| EXERCISE DETAILS |
Which lines in the records below include the word "agent"? Report each of them in full.

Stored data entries
_ _ _ _

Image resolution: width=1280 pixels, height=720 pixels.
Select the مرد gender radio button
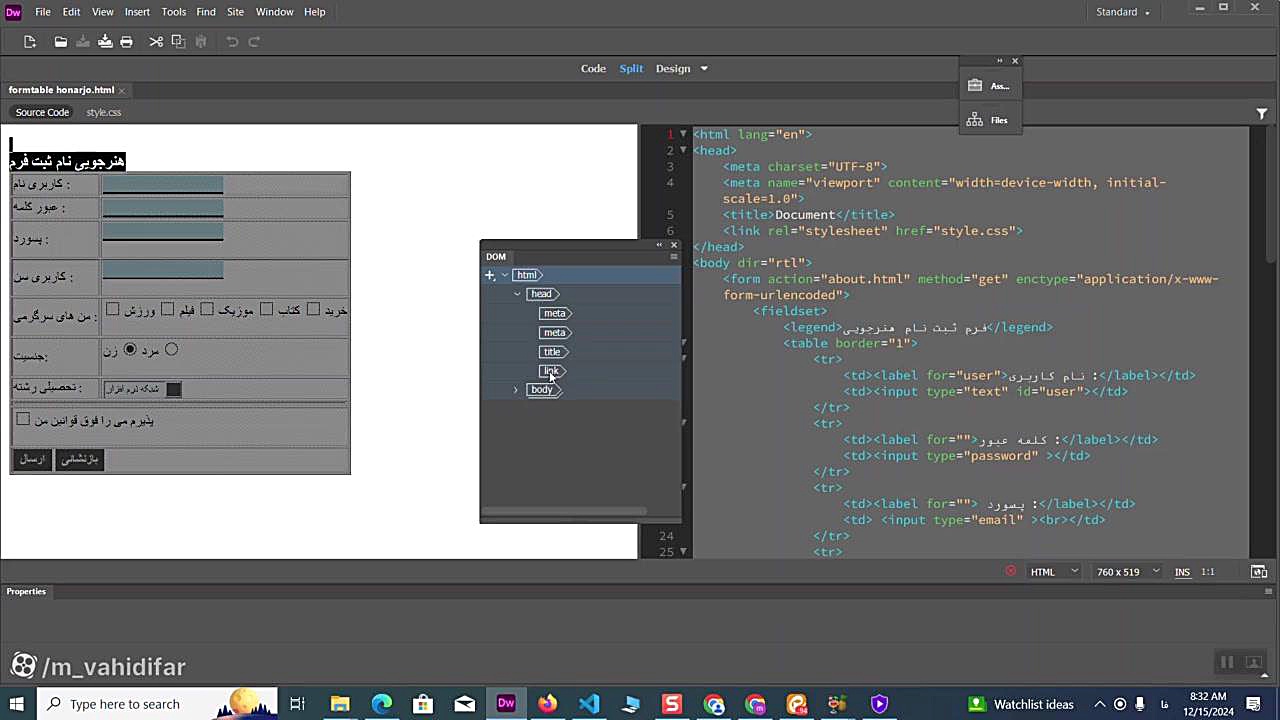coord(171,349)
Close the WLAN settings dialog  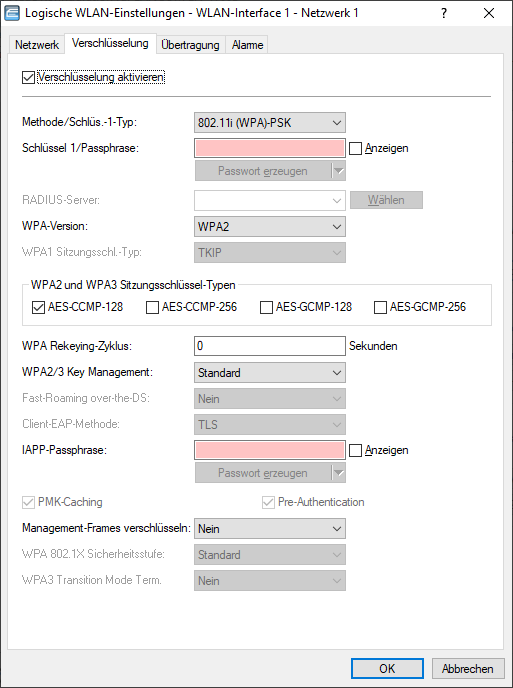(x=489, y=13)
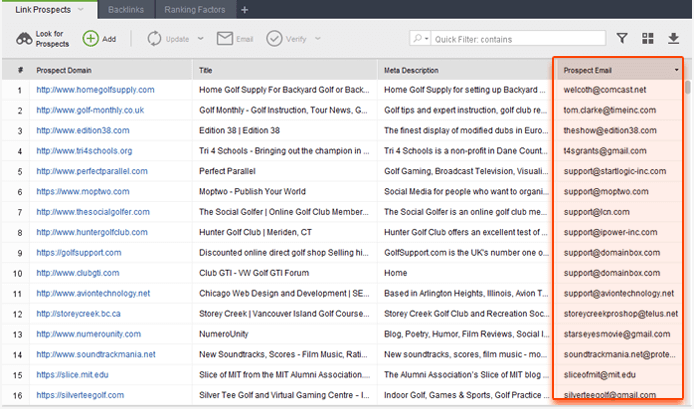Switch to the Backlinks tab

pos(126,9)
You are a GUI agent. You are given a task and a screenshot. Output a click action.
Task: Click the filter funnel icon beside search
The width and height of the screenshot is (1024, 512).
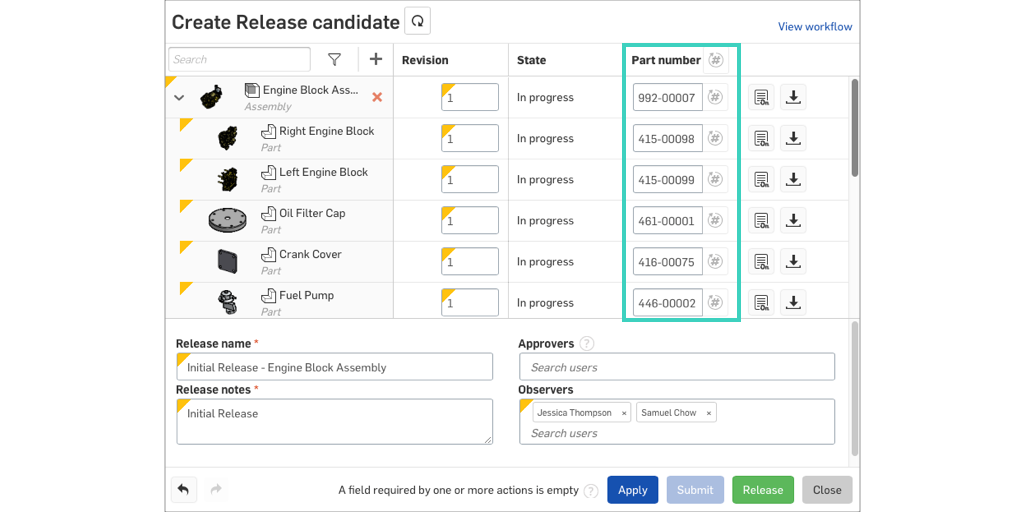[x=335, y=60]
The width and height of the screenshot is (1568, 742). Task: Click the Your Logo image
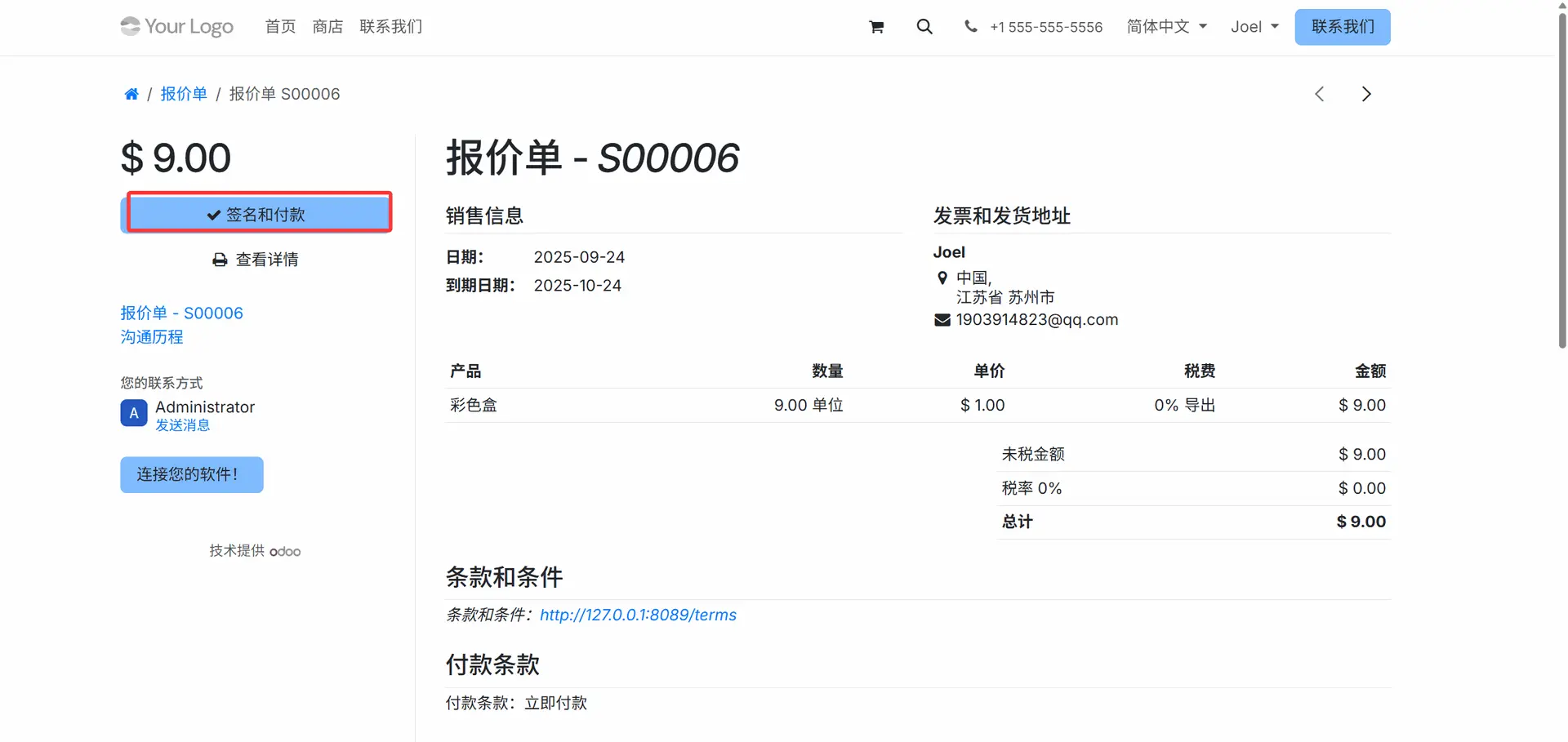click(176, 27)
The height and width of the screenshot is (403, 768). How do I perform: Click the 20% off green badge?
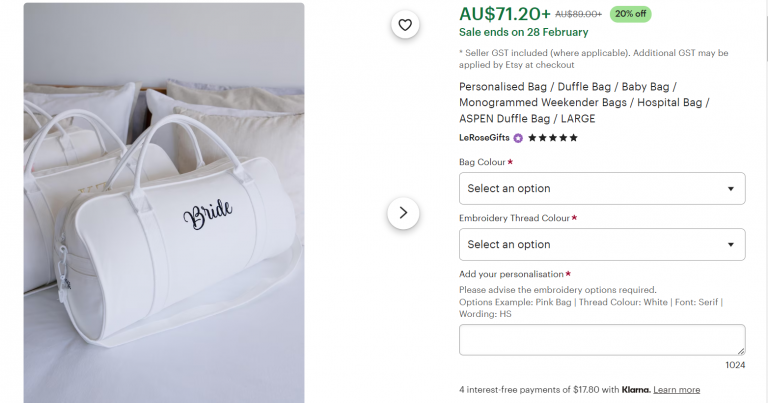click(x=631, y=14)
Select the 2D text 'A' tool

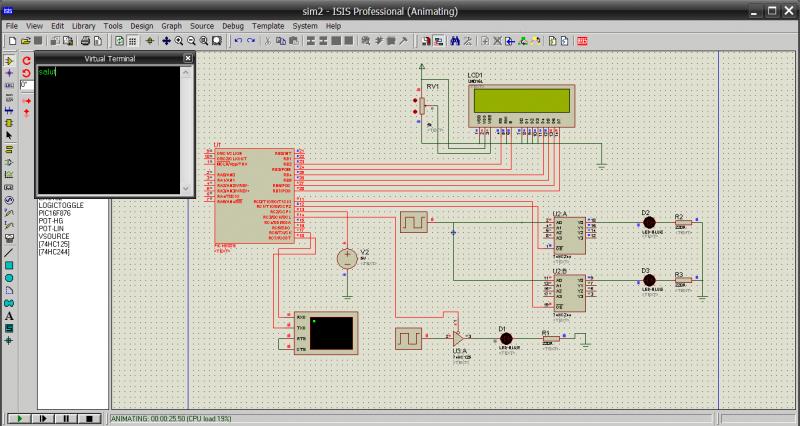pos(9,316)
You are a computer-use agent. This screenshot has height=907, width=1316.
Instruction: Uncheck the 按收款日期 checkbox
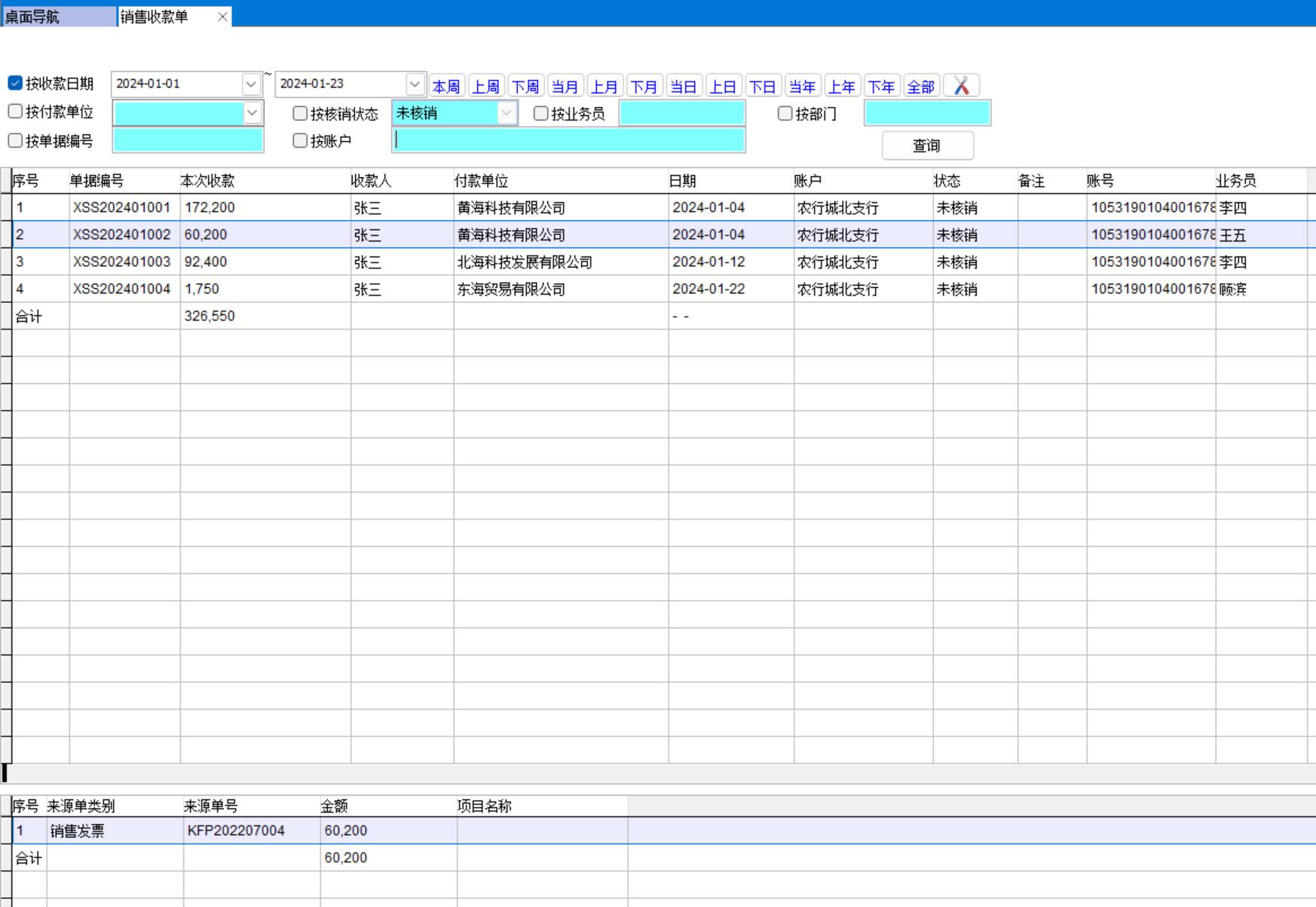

_ _ _ _

| SOLUTION |
You are a GUI agent. You are given a task and a screenshot. Output a click action.
You are a computer-use agent. This screenshot has height=907, width=1316.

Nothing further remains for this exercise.